Development and technical paper 16 Mar 2017

Development and technical paper | 16 Mar 2017

A joint global carbon inversion system using both CO2 and 13CO2 atmospheric concentration data

Jing M. Chen1,2, Gang Mo2, and Feng Deng2 Jing M. Chen et al.
  • 1International Institute of Earth System Science, Nanjing University, 22 Hankou Road, Nanjing, Jiangsu, China
  • 2Department of Geography and Program in Planning, University of Toronto, Toronto, Ontario, Canada

Abstract. Observations of 13CO2 at 73 sites compiled in the GLOBALVIEW database are used for an additional constraint in a global atmospheric inversion of the surface CO2 flux using CO2 observations at 210 sites (62 collocated with 13CO2 sites) for the 2002–2004 period for 39 land regions and 11 ocean regions. This constraint is implemented using prior CO2 fluxes estimated with a terrestrial ecosystem model and an ocean model. These models simulate 13CO2 discrimination rates of terrestrial photosynthesis and ocean–atmosphere diffusion processes. In both models, the 13CO2 disequilibrium between fluxes to and from the atmosphere is considered due to the historical change in atmospheric 13CO2 concentration. This joint inversion system using both13CO2 and CO2 observations is effectively a double deconvolution system with consideration of the spatial variations of isotopic discrimination and disequilibrium. Compared to the CO2-only inversion, this 13CO2 constraint on the inversion considerably reduces the total land carbon sink from 3.40 ± 0.84 to 2.53 ± 0.93 Pg C year−1 but increases the total oceanic carbon sink from 1.48 ± 0.40 to 2.36 ± 0.49 Pg C year−1. This constraint also changes the spatial distribution of the carbon sink.
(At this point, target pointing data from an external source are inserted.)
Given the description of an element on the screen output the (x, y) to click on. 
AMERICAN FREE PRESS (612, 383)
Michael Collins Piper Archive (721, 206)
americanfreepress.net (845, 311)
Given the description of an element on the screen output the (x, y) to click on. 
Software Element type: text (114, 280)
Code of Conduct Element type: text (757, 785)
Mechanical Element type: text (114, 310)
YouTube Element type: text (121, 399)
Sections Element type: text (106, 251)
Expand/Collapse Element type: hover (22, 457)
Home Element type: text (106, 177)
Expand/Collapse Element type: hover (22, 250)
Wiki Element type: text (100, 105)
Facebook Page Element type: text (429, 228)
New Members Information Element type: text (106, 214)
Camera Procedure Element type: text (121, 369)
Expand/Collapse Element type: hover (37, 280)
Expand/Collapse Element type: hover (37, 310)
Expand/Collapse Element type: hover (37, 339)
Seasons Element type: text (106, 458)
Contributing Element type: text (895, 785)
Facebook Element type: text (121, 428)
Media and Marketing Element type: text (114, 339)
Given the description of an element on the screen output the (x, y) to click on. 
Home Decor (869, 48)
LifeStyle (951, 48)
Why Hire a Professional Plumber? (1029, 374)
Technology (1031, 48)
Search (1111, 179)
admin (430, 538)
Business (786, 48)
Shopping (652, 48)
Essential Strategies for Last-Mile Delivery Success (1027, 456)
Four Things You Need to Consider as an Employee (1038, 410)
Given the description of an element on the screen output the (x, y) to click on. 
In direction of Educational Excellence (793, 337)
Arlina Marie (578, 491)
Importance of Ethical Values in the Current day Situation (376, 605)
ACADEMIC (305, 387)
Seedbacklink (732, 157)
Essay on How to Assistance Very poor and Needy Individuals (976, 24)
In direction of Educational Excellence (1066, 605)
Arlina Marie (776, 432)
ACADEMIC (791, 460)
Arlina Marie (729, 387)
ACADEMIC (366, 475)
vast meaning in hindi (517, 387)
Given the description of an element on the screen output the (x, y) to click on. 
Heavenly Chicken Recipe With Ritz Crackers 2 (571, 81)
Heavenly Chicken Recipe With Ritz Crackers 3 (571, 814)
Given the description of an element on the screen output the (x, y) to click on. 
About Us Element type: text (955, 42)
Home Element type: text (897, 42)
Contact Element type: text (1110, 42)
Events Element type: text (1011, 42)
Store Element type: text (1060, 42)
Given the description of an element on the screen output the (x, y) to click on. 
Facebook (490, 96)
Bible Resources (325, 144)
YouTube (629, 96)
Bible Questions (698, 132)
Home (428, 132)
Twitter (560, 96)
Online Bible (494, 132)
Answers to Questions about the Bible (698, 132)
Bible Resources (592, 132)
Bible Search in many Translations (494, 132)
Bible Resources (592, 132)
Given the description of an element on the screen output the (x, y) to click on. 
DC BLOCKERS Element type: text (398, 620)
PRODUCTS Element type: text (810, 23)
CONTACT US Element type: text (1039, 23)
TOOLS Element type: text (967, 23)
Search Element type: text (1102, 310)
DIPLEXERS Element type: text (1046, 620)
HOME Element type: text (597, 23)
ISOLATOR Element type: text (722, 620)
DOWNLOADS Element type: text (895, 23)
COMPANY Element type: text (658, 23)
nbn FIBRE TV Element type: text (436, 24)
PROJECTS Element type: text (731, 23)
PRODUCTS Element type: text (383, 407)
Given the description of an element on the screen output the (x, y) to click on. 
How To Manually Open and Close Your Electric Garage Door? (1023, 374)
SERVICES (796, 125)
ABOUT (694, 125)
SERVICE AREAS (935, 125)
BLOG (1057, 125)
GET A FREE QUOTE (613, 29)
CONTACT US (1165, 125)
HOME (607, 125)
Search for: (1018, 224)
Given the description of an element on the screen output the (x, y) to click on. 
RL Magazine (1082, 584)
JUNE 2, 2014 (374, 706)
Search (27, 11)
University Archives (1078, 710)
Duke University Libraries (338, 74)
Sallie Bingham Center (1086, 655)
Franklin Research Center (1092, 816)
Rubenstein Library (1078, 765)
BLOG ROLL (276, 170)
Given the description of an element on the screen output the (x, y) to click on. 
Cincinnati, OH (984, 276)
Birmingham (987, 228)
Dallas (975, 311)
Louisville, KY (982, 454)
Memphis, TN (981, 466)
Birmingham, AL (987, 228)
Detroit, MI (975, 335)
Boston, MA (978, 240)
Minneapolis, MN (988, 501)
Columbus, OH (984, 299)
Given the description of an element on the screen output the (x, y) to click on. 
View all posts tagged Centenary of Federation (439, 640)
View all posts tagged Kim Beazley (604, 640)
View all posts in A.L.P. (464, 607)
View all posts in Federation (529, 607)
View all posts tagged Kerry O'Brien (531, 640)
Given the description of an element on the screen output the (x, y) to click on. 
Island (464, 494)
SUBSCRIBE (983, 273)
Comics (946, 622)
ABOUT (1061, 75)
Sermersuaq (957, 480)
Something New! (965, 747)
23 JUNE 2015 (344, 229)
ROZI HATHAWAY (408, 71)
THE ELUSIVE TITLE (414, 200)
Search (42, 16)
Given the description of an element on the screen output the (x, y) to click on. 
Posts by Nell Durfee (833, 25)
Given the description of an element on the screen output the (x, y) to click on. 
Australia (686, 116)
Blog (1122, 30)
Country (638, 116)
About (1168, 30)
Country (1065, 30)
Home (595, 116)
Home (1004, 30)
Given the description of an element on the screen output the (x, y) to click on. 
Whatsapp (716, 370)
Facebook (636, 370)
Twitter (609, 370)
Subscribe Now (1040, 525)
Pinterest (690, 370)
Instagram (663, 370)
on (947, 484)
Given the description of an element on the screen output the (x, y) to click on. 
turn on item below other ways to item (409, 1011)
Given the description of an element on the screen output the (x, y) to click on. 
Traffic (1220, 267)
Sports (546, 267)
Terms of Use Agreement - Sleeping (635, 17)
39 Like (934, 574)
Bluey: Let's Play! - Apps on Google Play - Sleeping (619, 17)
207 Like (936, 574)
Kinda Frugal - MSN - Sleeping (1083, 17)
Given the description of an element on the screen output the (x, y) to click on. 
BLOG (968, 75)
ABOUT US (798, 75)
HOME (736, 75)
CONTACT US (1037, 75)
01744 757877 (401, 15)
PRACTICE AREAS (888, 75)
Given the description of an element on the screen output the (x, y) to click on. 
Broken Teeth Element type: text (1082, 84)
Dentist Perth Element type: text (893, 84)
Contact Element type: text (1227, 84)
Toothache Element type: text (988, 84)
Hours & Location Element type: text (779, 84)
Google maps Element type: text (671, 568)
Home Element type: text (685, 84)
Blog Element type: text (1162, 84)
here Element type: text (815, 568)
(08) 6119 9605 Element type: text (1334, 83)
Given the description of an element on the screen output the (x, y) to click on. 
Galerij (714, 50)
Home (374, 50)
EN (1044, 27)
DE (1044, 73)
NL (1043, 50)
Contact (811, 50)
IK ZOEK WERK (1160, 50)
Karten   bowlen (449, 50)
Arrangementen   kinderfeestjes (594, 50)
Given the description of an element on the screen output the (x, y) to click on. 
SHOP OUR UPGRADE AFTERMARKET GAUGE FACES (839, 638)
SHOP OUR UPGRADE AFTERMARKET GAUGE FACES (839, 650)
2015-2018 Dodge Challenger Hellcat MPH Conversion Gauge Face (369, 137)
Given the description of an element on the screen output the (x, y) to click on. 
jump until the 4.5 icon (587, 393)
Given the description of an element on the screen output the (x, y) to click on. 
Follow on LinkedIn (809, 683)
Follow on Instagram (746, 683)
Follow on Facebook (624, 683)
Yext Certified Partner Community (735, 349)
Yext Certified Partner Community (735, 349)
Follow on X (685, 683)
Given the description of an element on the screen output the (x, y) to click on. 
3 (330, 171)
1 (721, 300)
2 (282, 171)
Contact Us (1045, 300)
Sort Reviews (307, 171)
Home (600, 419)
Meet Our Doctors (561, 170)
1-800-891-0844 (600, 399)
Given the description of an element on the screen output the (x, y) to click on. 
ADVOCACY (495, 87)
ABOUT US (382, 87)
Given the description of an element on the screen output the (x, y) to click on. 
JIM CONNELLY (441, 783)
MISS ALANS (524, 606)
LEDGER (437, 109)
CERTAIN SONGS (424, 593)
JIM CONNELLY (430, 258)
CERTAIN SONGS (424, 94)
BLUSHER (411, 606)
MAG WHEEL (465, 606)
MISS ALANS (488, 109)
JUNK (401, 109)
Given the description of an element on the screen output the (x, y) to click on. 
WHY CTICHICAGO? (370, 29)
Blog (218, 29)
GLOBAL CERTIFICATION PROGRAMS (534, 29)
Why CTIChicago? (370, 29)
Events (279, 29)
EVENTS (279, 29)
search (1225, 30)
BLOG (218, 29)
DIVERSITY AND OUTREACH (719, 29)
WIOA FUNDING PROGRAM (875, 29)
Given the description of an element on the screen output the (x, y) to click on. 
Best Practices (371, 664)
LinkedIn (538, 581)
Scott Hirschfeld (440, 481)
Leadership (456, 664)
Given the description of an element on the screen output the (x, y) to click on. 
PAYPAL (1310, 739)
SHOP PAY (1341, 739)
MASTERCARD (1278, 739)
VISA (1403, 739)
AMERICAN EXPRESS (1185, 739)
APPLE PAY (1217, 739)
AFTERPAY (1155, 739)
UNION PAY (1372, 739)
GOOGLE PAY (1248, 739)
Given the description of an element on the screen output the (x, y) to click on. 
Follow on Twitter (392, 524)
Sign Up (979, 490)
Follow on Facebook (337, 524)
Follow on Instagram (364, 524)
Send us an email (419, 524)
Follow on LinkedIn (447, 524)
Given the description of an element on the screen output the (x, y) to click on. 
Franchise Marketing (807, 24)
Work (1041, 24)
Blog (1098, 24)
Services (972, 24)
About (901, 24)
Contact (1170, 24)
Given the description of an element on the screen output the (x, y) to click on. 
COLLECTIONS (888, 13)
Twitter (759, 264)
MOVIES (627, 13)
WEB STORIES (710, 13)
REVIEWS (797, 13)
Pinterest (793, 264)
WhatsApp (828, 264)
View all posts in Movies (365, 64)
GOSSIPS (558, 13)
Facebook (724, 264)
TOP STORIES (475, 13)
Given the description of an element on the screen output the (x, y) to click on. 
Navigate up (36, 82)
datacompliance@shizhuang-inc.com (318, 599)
The largest sink increase occurs in the Amazon, while the largest source increases are in southern Africa, and Asia, where CO2 data are sparse. Through a case study, in which the spatial distribution of the annual 13CO2 discrimination rate over land is ignored by treating it as a constant at the global average of −14. 1 ‰, the spatial distribution of the inverted CO2 flux over land was found to be significantly modified (up to 15 % for some regions). The uncertainties in our disequilibrium flux estimation are 8.0 and 12.7 Pg C year−1 ‰ for land and ocean, respectively. These uncertainties induced the unpredictability of 0.47 and 0.54 Pg C year−1 in the inverted CO2 fluxes for land and ocean, respectively. Our joint inversion system is therefore useful for improving the partitioning between ocean and land sinks and the spatial distribution of the inverted carbon flux.

Short summary
A joint inversion system is developed for estimating the carbon fluxes in 39 land and 11 ocean regions of the globe using both atmospheric CO2 and 13CO2 stable isotope data. In particular, a biospheric model is developed to model both CO2 and 13CO2 fluxes over land to constrain the inversion. Relative to CO2-only inversion, the joint inversion system improved the partition between land and ocean carbon fluxes and possibly the distribution of the fluxes among land regions as well.